Wednesday, April 24, 2013

Boeing! Boeing! Gone!


Few companies that trade publicly are recession proof.  Even fewer companies you can buy and not look at for years.  One of these few companies is Boeing (NYSE: BA).  Boeing makes large and enormous commercial jetliners and also makes military grade jets as well.  They have orders for the next 100 years in their backlog.  They cannot produce planes fast enough to meet the demand.

Today, Boeing reported their quarterly numbers and destroyed them.  They actually said they would have been much better if their 787 ‘s were being produced faster.  Looking at the current valuation of Boeing, we see a market capitalization of just under $70 Billion.  There is no reason why this cannot be above $100 Billion.  Seeing this kind of room in a market cap for a large entity such as Boeing is something that I look for when investing.  The more room you think the company has to grow, the greater opportunity it is.
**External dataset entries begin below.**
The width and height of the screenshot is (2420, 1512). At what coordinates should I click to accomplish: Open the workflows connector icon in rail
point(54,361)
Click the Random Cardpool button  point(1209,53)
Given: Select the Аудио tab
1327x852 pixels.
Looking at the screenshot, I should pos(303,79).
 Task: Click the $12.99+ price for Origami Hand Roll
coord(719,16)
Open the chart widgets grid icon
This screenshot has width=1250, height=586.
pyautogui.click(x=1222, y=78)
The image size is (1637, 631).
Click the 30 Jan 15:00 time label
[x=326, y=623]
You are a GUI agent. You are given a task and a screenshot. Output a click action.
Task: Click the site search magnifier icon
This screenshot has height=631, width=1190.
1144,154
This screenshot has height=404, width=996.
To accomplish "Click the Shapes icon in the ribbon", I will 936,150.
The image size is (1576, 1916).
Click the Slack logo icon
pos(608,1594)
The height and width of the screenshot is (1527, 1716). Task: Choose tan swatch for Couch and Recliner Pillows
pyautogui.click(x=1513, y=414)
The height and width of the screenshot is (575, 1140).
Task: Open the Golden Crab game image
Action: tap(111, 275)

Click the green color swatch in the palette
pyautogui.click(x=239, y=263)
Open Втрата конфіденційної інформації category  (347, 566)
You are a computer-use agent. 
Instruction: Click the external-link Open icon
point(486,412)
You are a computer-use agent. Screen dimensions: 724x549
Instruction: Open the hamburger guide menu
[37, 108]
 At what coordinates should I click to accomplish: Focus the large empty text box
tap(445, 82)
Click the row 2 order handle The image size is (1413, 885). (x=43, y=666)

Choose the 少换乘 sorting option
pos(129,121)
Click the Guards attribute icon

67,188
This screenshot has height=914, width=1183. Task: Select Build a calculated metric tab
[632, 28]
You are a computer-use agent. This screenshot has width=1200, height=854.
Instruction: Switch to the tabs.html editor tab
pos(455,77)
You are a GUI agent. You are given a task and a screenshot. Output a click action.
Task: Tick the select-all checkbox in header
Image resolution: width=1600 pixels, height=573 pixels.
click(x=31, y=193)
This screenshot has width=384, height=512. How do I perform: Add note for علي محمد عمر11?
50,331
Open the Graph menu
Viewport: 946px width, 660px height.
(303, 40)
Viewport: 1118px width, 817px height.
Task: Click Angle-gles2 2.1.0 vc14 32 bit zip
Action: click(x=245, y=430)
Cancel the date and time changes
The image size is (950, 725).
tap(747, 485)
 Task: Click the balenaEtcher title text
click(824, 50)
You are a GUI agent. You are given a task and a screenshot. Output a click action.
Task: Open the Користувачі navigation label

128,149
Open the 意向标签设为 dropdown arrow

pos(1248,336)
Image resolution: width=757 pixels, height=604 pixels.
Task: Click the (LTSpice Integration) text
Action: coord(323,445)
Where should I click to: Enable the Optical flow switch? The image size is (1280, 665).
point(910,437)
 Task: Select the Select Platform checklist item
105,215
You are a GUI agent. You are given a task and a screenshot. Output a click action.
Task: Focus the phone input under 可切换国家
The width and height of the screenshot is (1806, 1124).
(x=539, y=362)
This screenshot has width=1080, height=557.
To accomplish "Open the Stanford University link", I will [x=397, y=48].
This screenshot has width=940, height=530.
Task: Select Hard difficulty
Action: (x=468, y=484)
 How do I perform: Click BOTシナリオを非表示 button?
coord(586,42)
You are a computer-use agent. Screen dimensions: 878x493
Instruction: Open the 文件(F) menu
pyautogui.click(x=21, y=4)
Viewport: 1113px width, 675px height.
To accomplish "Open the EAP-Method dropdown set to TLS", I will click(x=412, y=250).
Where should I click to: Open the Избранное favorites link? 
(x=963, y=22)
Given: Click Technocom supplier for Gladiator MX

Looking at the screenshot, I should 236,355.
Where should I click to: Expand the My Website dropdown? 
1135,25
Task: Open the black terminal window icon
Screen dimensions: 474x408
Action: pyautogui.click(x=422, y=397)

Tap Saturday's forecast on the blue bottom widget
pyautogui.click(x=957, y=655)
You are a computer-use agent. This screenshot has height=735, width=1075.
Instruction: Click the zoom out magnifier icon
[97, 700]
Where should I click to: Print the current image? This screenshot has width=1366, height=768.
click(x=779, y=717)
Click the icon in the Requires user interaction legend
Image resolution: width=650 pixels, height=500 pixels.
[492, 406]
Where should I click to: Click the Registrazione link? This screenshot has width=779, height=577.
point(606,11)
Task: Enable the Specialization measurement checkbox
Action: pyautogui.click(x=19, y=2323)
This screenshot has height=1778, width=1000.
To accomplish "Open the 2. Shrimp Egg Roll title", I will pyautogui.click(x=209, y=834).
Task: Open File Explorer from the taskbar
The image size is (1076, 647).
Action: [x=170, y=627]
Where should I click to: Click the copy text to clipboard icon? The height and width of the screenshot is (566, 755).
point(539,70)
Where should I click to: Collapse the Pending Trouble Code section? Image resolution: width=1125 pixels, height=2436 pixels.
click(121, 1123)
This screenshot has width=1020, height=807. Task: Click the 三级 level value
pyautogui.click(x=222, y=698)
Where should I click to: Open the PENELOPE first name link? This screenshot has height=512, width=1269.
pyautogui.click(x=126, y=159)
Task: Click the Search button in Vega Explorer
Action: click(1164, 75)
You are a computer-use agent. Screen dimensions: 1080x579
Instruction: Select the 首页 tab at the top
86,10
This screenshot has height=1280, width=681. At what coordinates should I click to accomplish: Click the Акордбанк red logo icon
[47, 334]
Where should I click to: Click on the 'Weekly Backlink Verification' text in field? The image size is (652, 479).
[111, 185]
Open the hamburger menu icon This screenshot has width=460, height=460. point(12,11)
For example, when Apple was above $700 a share, there market cap was getting close to $700 Billion.  Being that Exxon was about $300 Billion behind Apple, I had some reservations about buying the stock at those lofty levels (even with a $1,000 price target on it). 

It’s not hard to buy a great company.  But even a great company can be overvalued and not attractive at their current price, but at a lower one. 

In the case of Boeing, I feel that it still heavily under valued and will go well beyond $100 a share (currently trading close to $91).